> [TASK PROMPT]:
Please quote the FAQ on the five pillars of GEO word for word, starting with "Pillar 2 (earned media) in" and going on through "within a category.".

── TEXT UNDER STUDY

FAQ — The 5 pillars of GEO

Which pillar has the highest ROI?

Pillar 2 (earned media) in the CapstonAI partner cohort Q1 2026: median +28% citation share within 90 days for accounts that launched a tier-1 PR program. Pillar 1 (technical/schema) is foundational but doesn’t move the needle alone. Pillars 3, 4, 5 are differentiators within a category.

How long until the 5 pillars compound?

Pillar 1 effects visible within 30 days (schema parsing, technical signal). Pillar 5 (comparison content) within 60-90 days. Pillar 2 (earned media) 90-120 days. Pillar 3 (engine-specific tactics) ongoing optimization. Pillar 4 (niche differentiation) typically 6-9 months for full compounding.

Can a small team execute all 5 pillars?

────
── INFORMATION GIVEN

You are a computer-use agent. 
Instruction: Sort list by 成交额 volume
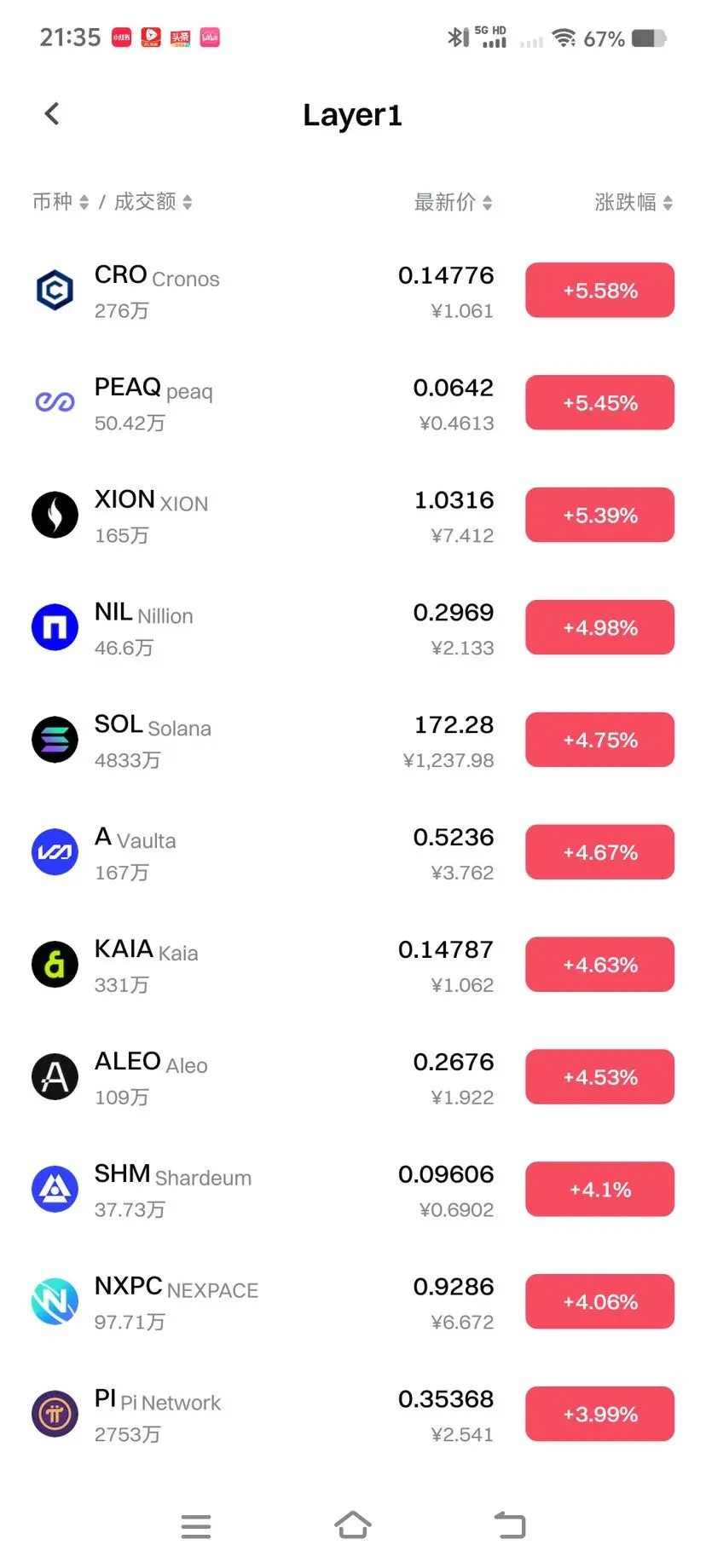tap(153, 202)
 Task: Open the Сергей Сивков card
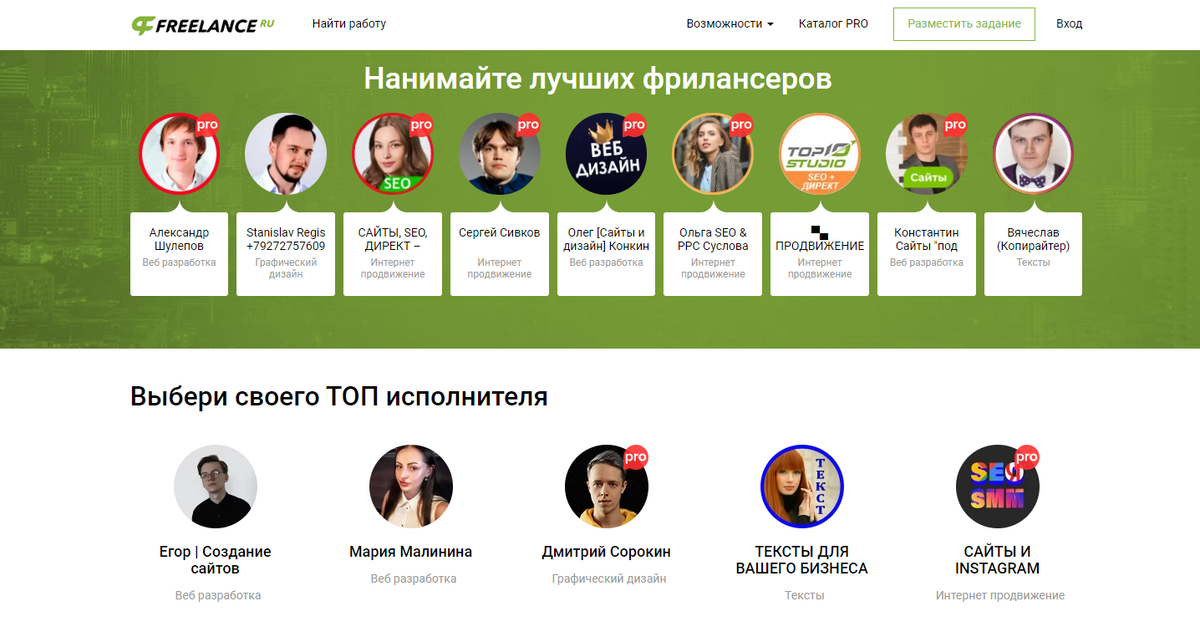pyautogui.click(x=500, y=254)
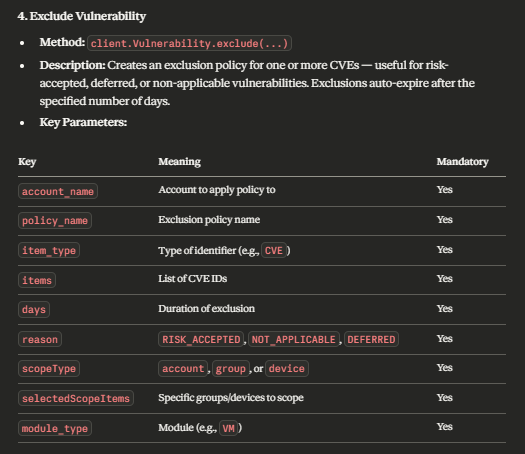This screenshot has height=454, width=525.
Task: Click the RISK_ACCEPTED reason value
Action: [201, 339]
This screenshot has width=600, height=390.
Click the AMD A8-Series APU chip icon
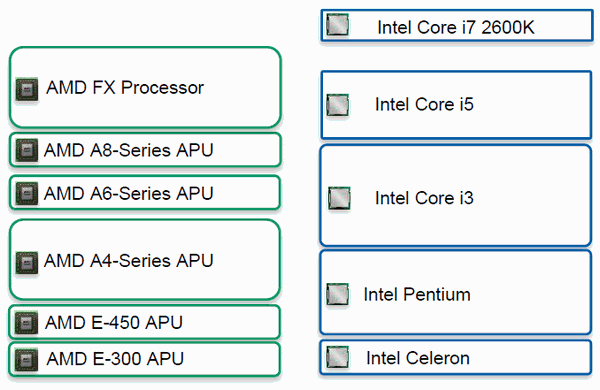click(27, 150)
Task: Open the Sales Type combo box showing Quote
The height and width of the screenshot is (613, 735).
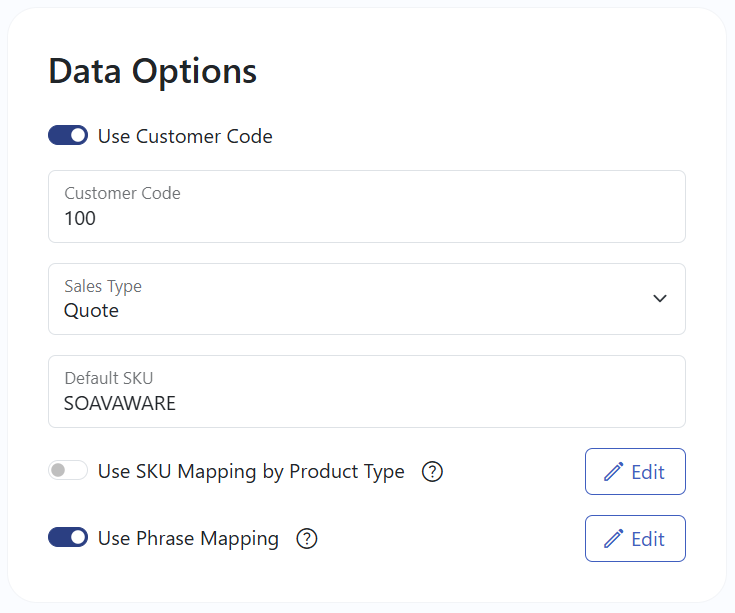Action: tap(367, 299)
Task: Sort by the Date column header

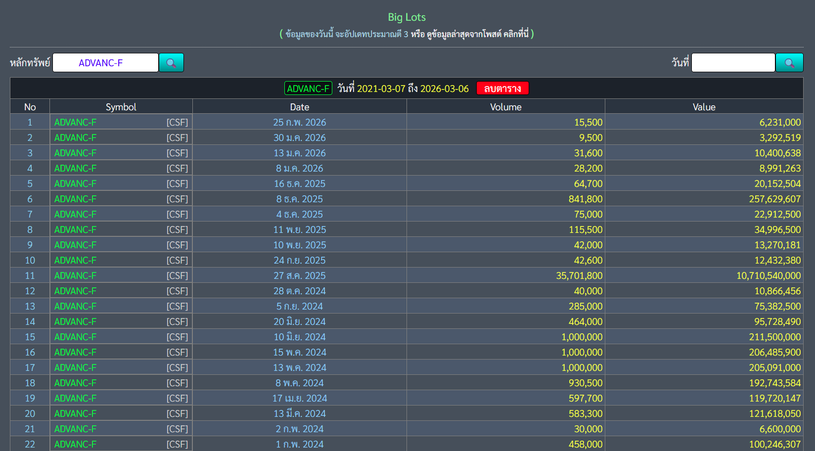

────

> [TASK ANSWER]:
Pillar 2 (earned media) in the CapstonAI partner cohort Q1 2026: median +28% citation share within 90 days for accounts that launched a tier-1 PR program. Pillar 1 (technical/schema) is foundational but doesn’t move the needle alone. Pillars 3, 4, 5 are differentiators within a category.